After killing two people, a gunman who had hijacked a bus with 33 Japanese tourists aboard committed suicide by jumping out of a window at police headquarters while in custody yesterday, police said. He died instantly.
Christos Kendiras, 48, broke a window and jumped from the seventh floor of the building in downtown Athens just before he was to be taken to a prosecutor to be formally charged, authorities said. Police had just finished taking his fingerprints before he died.
On Saturday, Kendiras hijacked a bus with 35 people after killing his mother-in-law and a friend in southern Greece over a family dispute. The hostages, including a Japanese guide and a Greek guide, were freed unharmed after being taken by Kendiras for a 10-hour journey.
Two police officers had been escorting Kendiras yesterday morning until he broke free from them and ran at a window, authorities said. He landed on a second-floor balcony, they added.
``Unfortunately, we had this event, which is not the best thing that could have happened to us,'' said Dimitris Efstathiadis, general secretary of the Public Order Ministry. ``There is no justification after the drama we had yesterday for any relaxation of security measures and to have this happen.''
Public Order Minister Mihalis Chrisohoidis ordered ``an immediate investigation to determine how this occurred,'' Efstathiadis said. ``The minister wants to find out in zero time what happened, to find out what the conditions were that led to him jumping.''
Kendiras was to appear before a public prosecutor in the port of Piraeus where he worked, authorities said.
Distraught because he believed his wife was cheating on him, Kendiras on Saturday shot and killed 77-year-old Georgia Spyrou, his mother-in-law, and Stamatis Taktikos, 44, whom he suspected of being his wife's lover, in the village of Galata, about 200km southwest of Athens.
The car repairman then drove north to Epidauros, the site of a 4th century BC theater that is one of Greece's prime tourist attractions.

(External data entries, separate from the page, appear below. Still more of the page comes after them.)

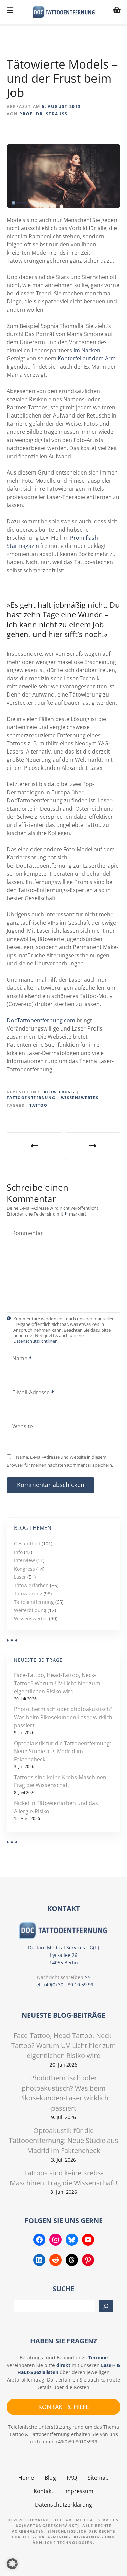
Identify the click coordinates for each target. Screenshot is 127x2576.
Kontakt (44, 2491)
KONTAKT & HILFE (63, 2407)
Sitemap (98, 2477)
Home (26, 2477)
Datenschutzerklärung (63, 2504)
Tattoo (38, 1105)
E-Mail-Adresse (29, 1393)
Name (18, 1359)
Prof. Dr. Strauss (43, 113)
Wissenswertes (79, 1097)
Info (18, 1552)
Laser (20, 1577)
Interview (24, 1560)
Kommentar (27, 1233)
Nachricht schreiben (60, 1977)
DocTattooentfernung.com (41, 1020)
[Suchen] (106, 2306)
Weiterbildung (30, 1610)
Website (22, 1426)
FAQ (72, 2477)
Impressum (78, 2491)
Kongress (24, 1568)
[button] (12, 2564)
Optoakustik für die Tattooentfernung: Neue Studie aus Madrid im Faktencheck (62, 1751)
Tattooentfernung (31, 1097)
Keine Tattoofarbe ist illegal (34, 1145)
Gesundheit (27, 1543)
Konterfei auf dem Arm (87, 358)
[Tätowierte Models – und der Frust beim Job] (63, 148)
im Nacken (86, 350)
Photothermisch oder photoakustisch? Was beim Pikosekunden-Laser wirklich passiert (63, 1717)
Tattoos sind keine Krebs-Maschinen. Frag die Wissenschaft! (61, 1781)
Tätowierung (58, 1091)
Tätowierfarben (31, 1585)
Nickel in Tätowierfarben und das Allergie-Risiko (56, 1807)
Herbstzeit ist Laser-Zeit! (93, 1145)
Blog (50, 2477)
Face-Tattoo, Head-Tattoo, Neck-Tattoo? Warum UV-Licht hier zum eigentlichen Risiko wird (57, 1683)
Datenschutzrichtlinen (35, 1341)
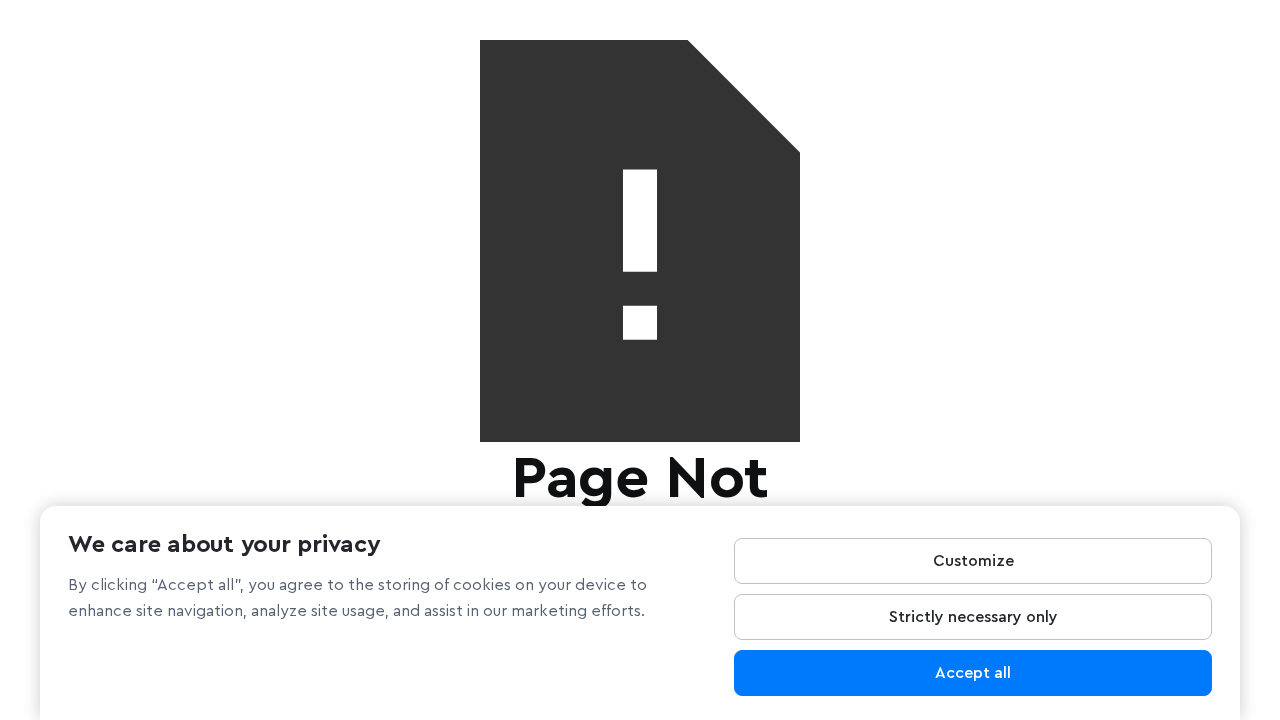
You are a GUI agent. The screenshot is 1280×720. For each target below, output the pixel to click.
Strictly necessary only (973, 617)
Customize (973, 561)
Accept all (973, 673)
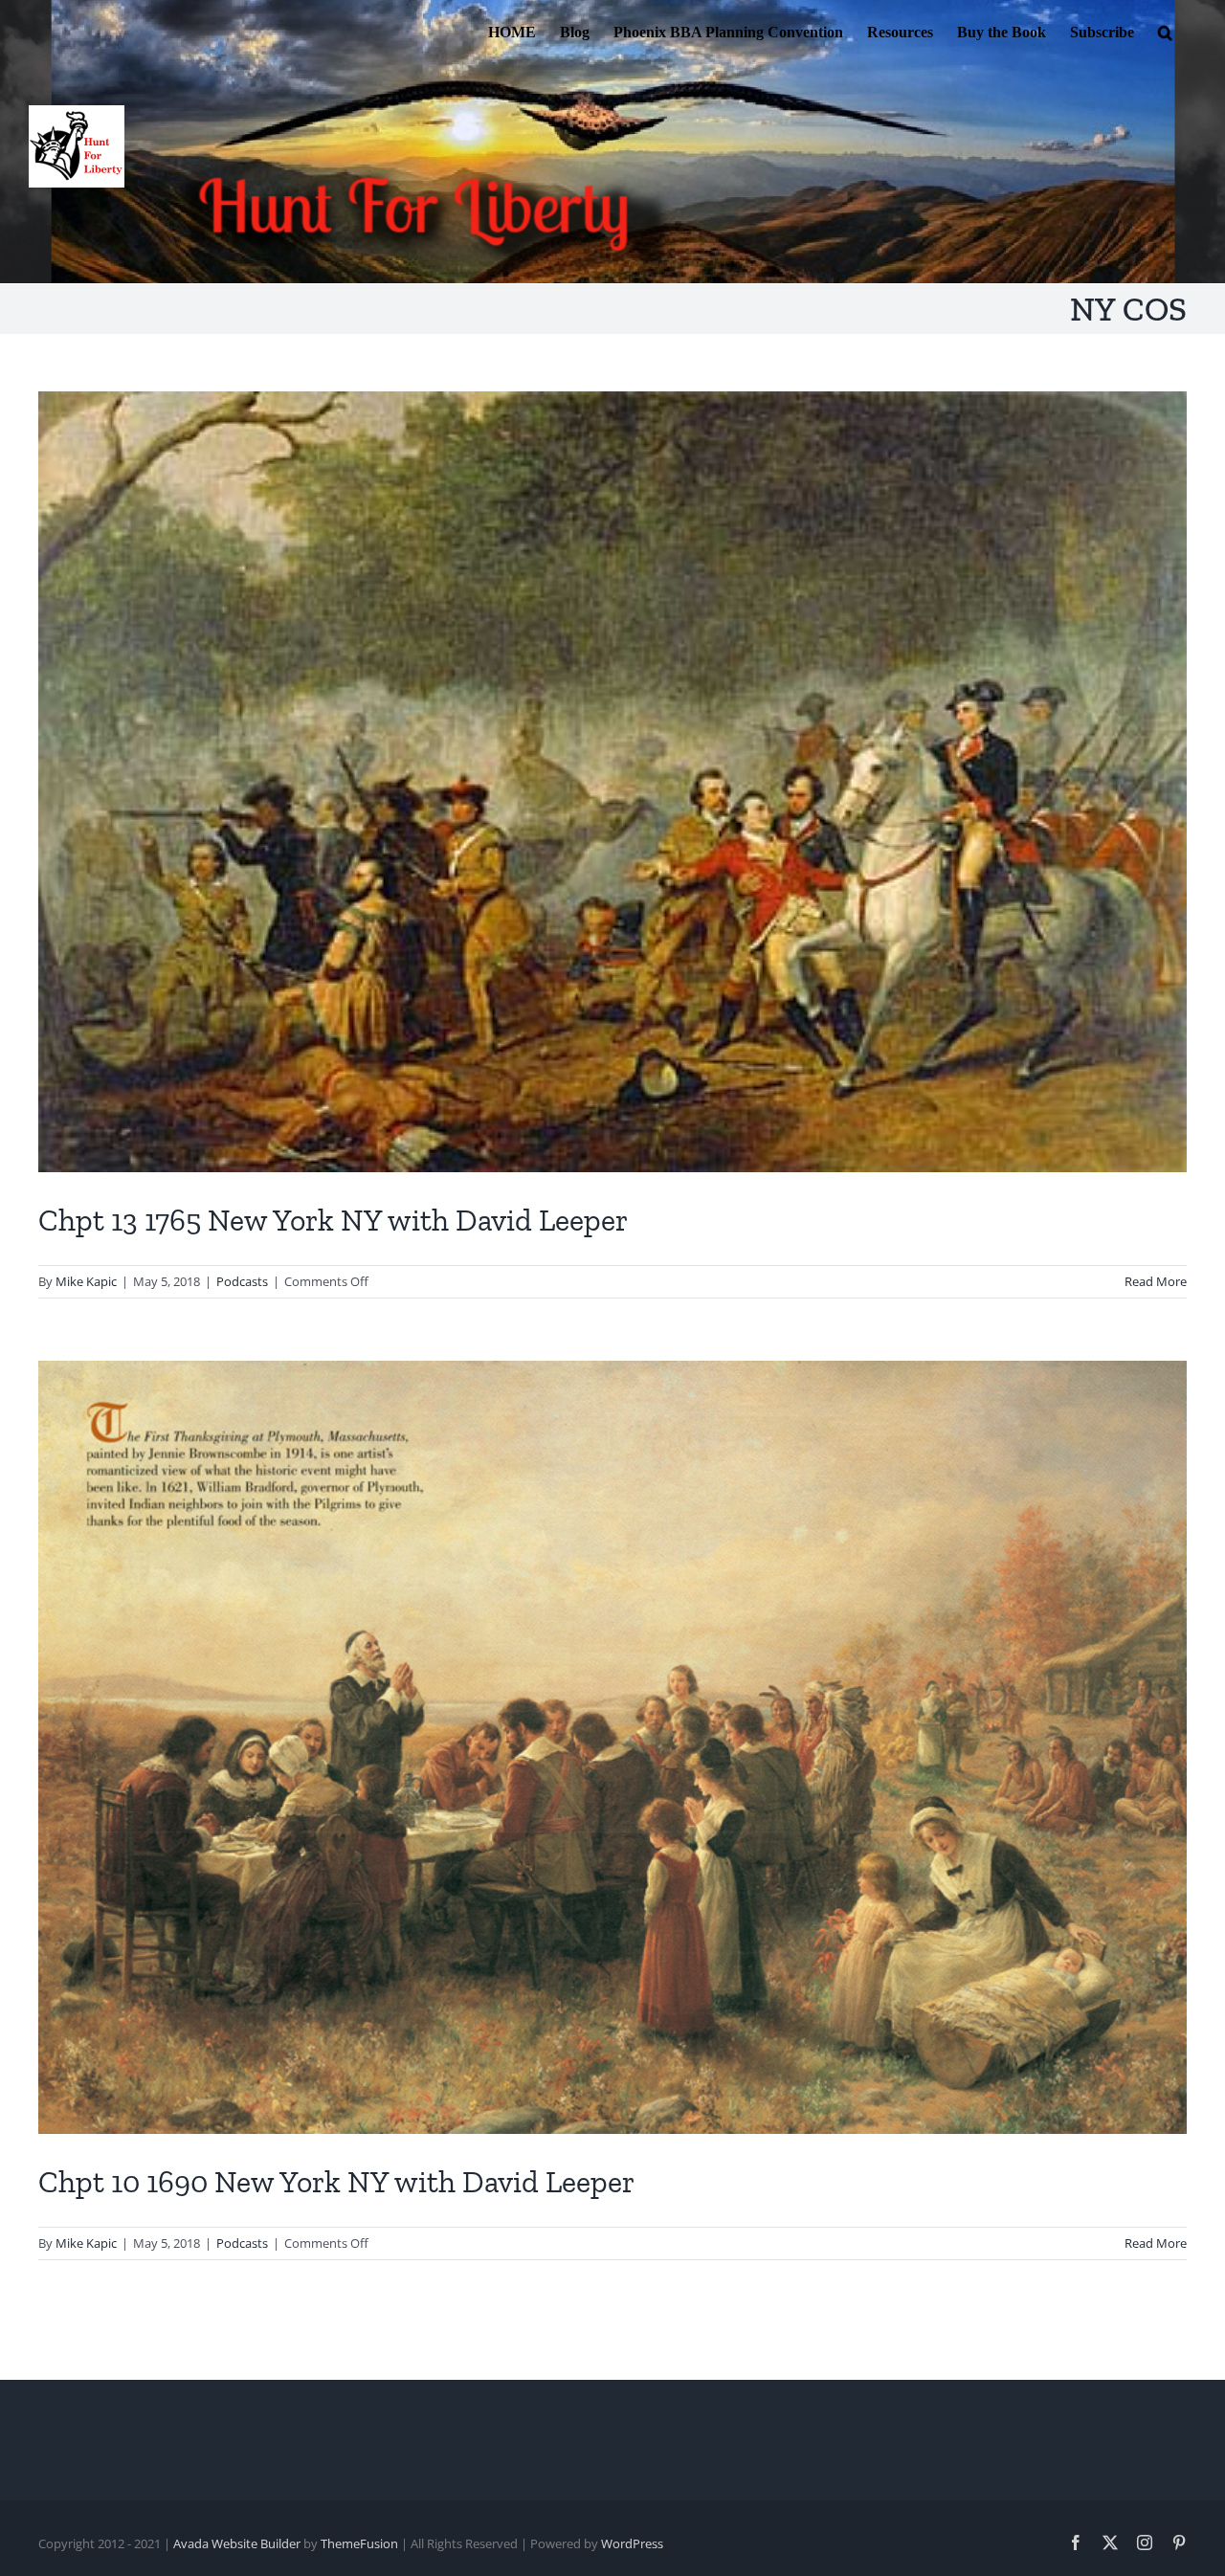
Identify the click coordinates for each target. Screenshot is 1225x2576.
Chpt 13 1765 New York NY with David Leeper (333, 1220)
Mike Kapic (86, 1281)
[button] (1165, 31)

There, he set fire to his car and used the blazing wreck and a gun to pull over the bus, which was heading to the theater.
Threatening to kill his hostages, Kendiras took the bus on an all-day trip back and forth along the main highway connecting central and southern Greece. Dozens of police cars, helicopters and ambulances followed the bus.
Kendiras shot at some police vehicles, slightly wounding one officer.
Kendiras demanded he talk to popular television show host Makis Triantafilopoulos.
In a deal arranged with police, Kendiras agreed to surrender himself at Triantafilopoulos' office in Piraeus and free the hostages.
Authorities took the freed passengers to a hotel in Athens afterward.